About this exercise: Set down every record below exactly as written, but leave out the pictures.

-- Material supplied follows --

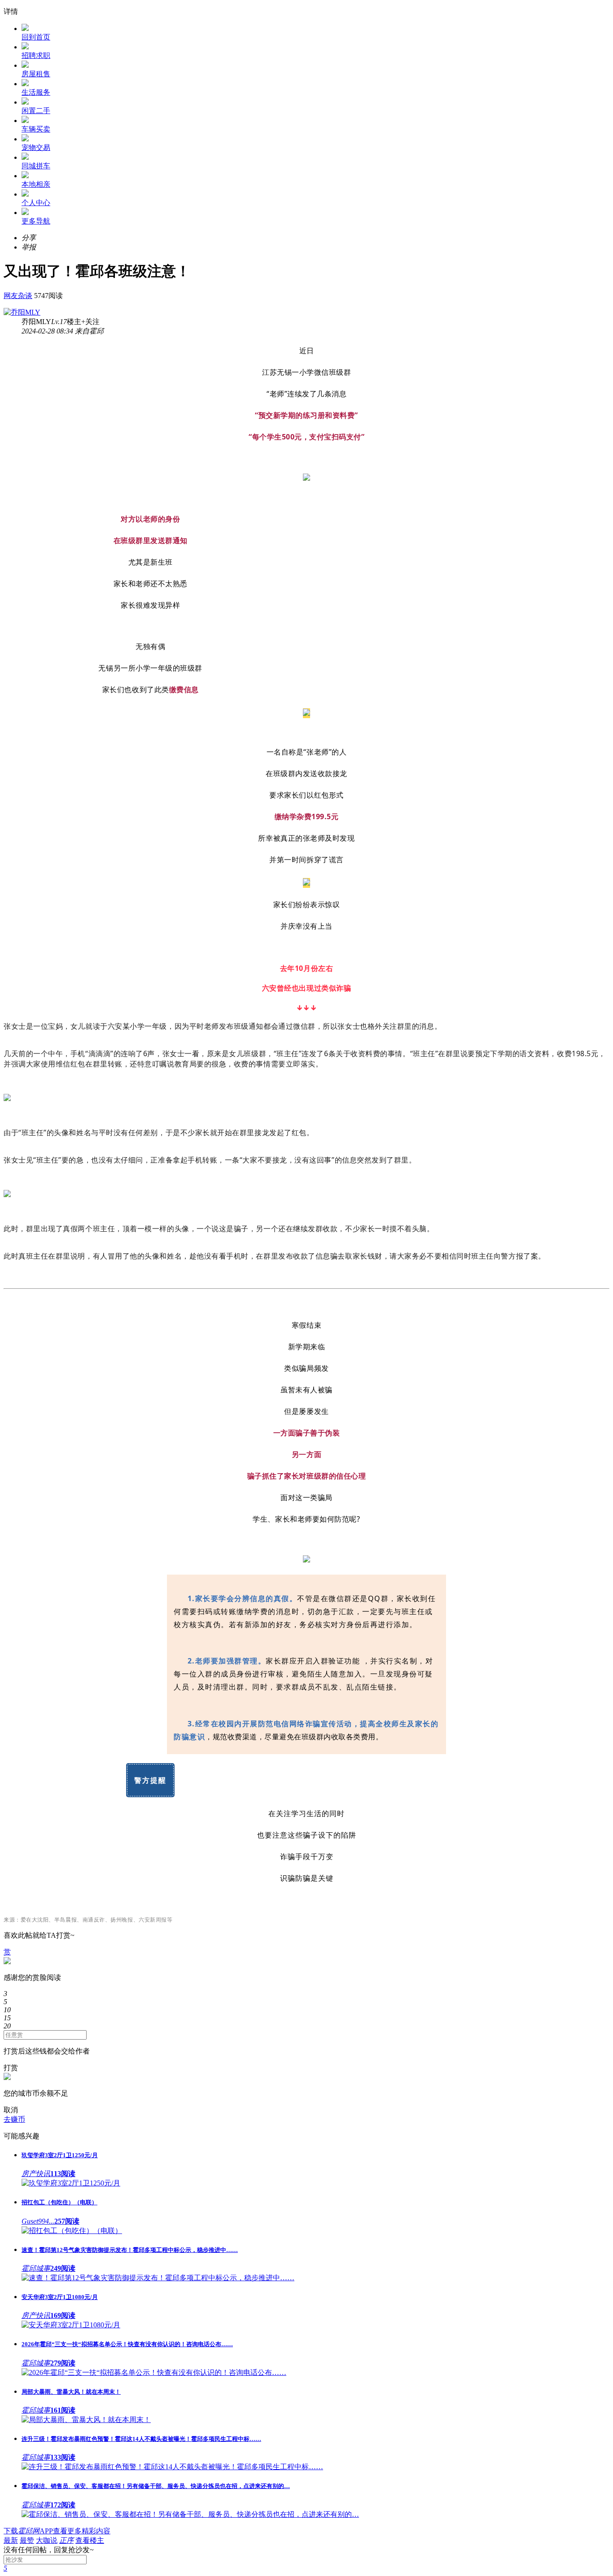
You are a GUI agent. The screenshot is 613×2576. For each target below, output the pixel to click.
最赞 (27, 2540)
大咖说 (46, 2540)
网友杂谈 (18, 295)
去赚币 (14, 2119)
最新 (11, 2540)
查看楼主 (89, 2540)
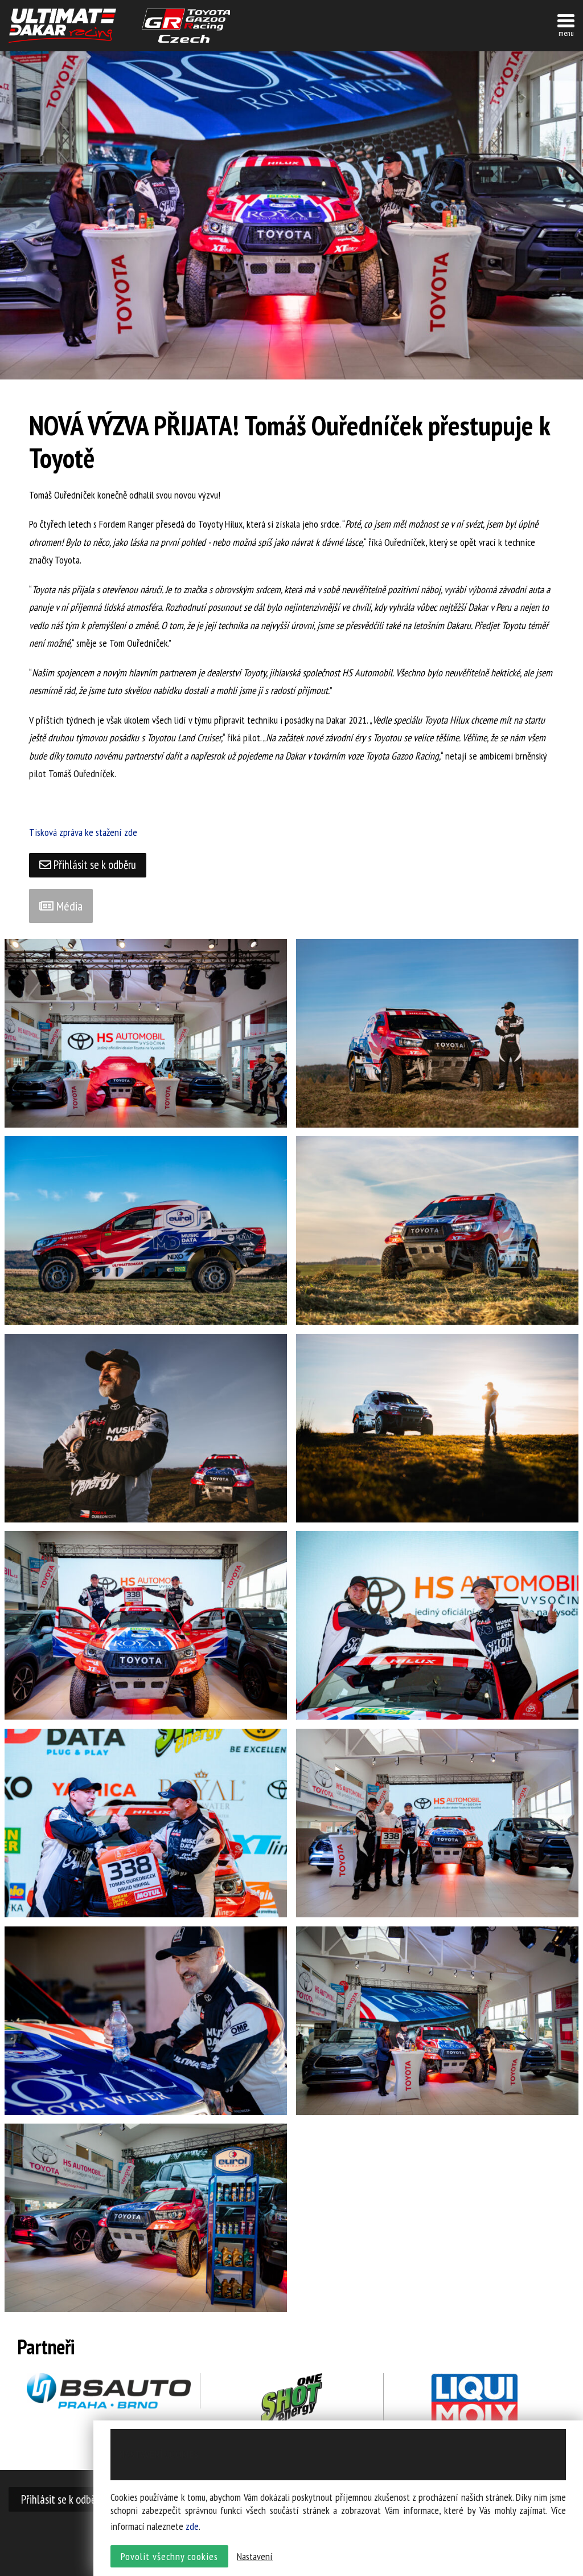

-- Material supplied concluded --

Solution below:
You are a GUI agent. The screenshot is 613×2576. For each target below, output the pixel to click.
最赞 (27, 2540)
大咖说 (46, 2540)
网友杂谈 (18, 295)
去赚币 (14, 2119)
最新 (11, 2540)
查看楼主 (89, 2540)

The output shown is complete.